Я выронила пинцет, при помощи которого собралась кормить лягушку.
– Что с ней?
– Голова болит, – ответил Семен, – кружится, и тошнит ее. Но ты не беспокойся, в туалете я все вымыл. А когда спать соберешься, маманя с софы сползет. Она…
Я, недослушав Сеню, бросилась в комнату и принялась трясти Галю.
– Вам очень плохо? Сейчас вызову «Скорую».
– Н-не надо, – с трудом выдавила тетка, – н-не… н-не…
В нос ударил крепкий запах алкоголя, а Галина, со смаком рыгнув, громко захрапела. Я вернулась на кухню и сердито сказала Сене:
– Да она же пьяная! Состояние твоей матери никакого отношения к недугам не имеет!
– Выпей литруху, и поймешь, как тебе клево, – хмыкнул Сеня. – Здоровой сейчас мамуську нельзя назвать. Сорвалась она. Целых три месяца даже пробку не нюхала, а тут с рельсов сошла. Сплошные у нас нервы из-за Надьки, вот маманя стресс и снимала. Ничего, через пару дней оклемается.
– Я думала, вы сегодня уедете, – отбросив церемонии, сказала я. – Предоставила вам крышу на ночь, а уже вторые сутки заканчиваются. Когда вы намерены покинуть мою квартиру?
Сеня оторвал взгляд от кроссворда.
– Мне маманю не унести, она хоть и мелкая, но тяжелая. Погоди, пока она оправится.
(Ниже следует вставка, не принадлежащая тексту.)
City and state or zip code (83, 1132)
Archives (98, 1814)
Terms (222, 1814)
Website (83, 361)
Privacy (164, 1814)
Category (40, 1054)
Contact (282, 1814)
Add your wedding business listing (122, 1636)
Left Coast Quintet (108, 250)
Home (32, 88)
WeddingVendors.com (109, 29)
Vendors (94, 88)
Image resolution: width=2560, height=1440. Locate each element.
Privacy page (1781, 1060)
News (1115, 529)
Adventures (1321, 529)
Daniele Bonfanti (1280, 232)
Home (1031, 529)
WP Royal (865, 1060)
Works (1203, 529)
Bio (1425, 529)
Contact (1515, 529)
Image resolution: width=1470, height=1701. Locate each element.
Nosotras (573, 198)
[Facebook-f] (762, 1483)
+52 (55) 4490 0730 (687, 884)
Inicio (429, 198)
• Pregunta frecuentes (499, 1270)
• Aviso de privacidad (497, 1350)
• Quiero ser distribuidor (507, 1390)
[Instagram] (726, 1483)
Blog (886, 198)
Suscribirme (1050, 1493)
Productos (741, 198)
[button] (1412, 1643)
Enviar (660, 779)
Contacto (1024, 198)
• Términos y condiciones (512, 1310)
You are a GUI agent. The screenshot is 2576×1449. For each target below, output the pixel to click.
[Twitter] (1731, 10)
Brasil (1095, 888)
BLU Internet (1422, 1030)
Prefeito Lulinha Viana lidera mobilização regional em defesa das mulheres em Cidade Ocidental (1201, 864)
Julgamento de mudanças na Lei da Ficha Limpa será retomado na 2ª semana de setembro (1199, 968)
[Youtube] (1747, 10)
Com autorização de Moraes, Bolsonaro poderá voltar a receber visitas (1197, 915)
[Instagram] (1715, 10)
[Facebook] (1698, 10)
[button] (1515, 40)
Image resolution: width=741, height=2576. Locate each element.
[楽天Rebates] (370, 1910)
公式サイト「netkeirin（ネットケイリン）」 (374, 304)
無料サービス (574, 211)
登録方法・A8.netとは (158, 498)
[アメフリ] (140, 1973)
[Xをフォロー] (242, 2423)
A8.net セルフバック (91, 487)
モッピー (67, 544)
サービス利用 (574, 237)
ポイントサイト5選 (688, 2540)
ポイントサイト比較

– У меня есть альтернатива? – безнадежно спросила я.
Семен заморгал.
– Не знаю. Ты хозяйка, тебе видней, чего где лежит.
Я поняла, что продолжать беседу глупо, сняла с кастрюли полотенце и посмотрела на лягушку.
– Привет, дорогая. Привезла тебе дом, хоть и не самый большой, извини. А вот еда прекрасная. Как насчет ужина?
Сбоку донеслось тихое повизгивание. Ярко-зеленый Петяша вспрыгнул на табуретку. Собачка оказалась умной – она явно поняла слово «ужин» и оживилась.
Я повернулась к Сене.
– Кормил песика?
– Угу, – промычал тот, почесывая карандашом макушку.
– Чем? – не успокаивалась я.
– Всем, – емко ответил хозяин. – Петяша не капризный, что в рот попало, то и проглотит.